Saturday, January 24, 2015

Union Pacific Sees US Economic Growth; Cites Several Uncertainties

The overall theme of strong US economic growth in 2015 continues with Union Pacific (NYSE: UNP) forecasting strength in several key domestic arenas.  With 31,838 route miles providing rail access to and from both the Pacific Coast and the Gulf Coast shipping ports, this 150 year old railroad corporation has the inside track on a wide range of industrial and consumer goods being transported around the nation.  What they are forecasting for 2015 is very promising on the domestic front.

Agricultural demand looks strong in the US, although there's oversupply internationally so demand for US agricultural products overseas looks weak.  There is also some short-term weakness evident in demand for ethanol - which will impact demand for corn - however with plunging gas prices in the US, demand for ethanol is forecast to increase as we head towards higher demand for gasoline through the first half of this year.

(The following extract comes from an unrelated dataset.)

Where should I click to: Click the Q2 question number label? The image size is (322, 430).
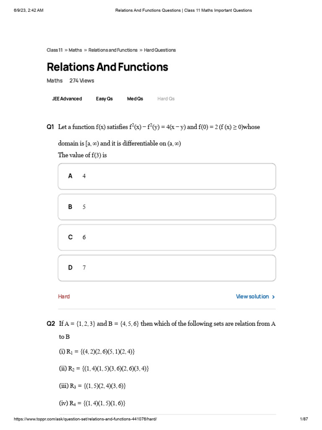(51, 324)
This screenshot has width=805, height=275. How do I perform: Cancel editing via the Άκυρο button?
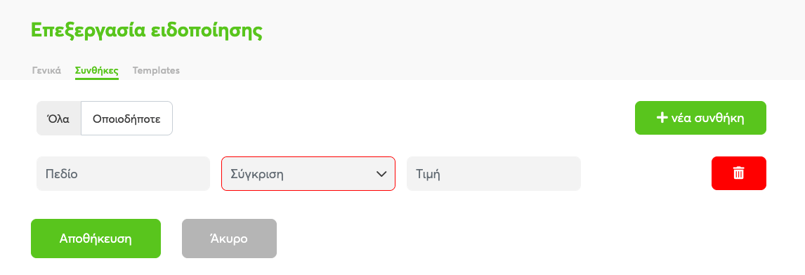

For those interested in the automotive sector, the news on that front continues to be positive.  UNP saw continued strength in consumer demand for both finished products (i.e. new cars) as well as increased demand for automotive parts.  They see this trend as continuing into the 2015.  Seasonally adjusted, shipments of new cars in the 4th quarter increased by over one million vehicles.  Shipments of parts also saw a 2% increase in the 4th quarter. 

On the energy front, strong demand for coal continues to be forecast.  Inventories are currently low, and UNP expects strong demand to replenish those supplies.  The price of natural gas, however, could put pressure on demand for coal since a lower natural gas price will decrease the demand for coal across the nation.  While UNP has yet to see this impact in their shipment orders, they have called this out as a concern for their coal segment in 2015.

The price of crude oil is already having an impact on shipments, and that's expected to continue into 2015.  Volumes in the Bakken fields are down significantly already, and as long as crude prices stay below $75 to $80 per barrel, declines there will escalate.  The Uinta Basin and Niobrara Basin have increased shipment volumes, however I'd be concerned about Niobrara maintaining that trend.  The Uinta Basin produces traditional natural gas and oil, and is increasing overall production while decreasing the number of rigs, primarily through horizontal drilling.  The increased volume per rig is currently able to offset the impact of decreased margins, although if prices remain low, that will not be enough to sustain profitability.  The Niobrara Basin, however, has a very high exposure to margin risks associated with shale extraction - the most expensive of the oil production methods in use today.  Low oil prices will cripple production in this basin.  This will also have an impact on UNP's shipment of frac sand which accounted for 35% of their 28% increase in non-metallic minerals volume in 2014.

Switching to the construction industry, UNP is seeing sustained growth in the shipment of construction materials and they expect that to continue into 2015.  This growth is in both residential and non-residential building materials, and it's also being seen in lumber shipments. 

Intermodal shipments continue to grow domestically as well.  This is of interest since intermodal shipments transcend the various transport providers including trucking, rail, and shipping.  There's weakness being felt in imports, however, due to the long-running labor dispute in the west coast ports.  A much-hoped-for deal in mid-2014 didn't manifest, and the impact is being felt along the coast.

UNP reported strong demand for imported beer in 2014, and they forecast increased demand in 2015.  I'm not sure if there's a trading opportunity here, but in the interest of full disclosure, I will state that I'm doing my part to ensure demand remains high.

UNP did cite several uncertainties in their 2015 forecast, but by now they are uncertainties of which we are all aware:
  • Crude oil prices will impact multiple industries, especially if they remain this low for any length of time.
  • Global economies are softening, primarily in Europe, Japan, and Russia.  China's growth has slowed, (although it's projected to be close to 7% in 2015, so that's still a significant amount of demand.)
  • The west coast labor dispute will continue to add import pressures.
Based on UNP's assessment of shipment volume projections in 2015, keeping an eye on the automotive industry and the construction industry should provide some interesting trading opportunities.  On the speculative side, it's worth keeping an eye on the interaction between coal and natural gas demand as the energy price dynamic plays out through the first half of the year.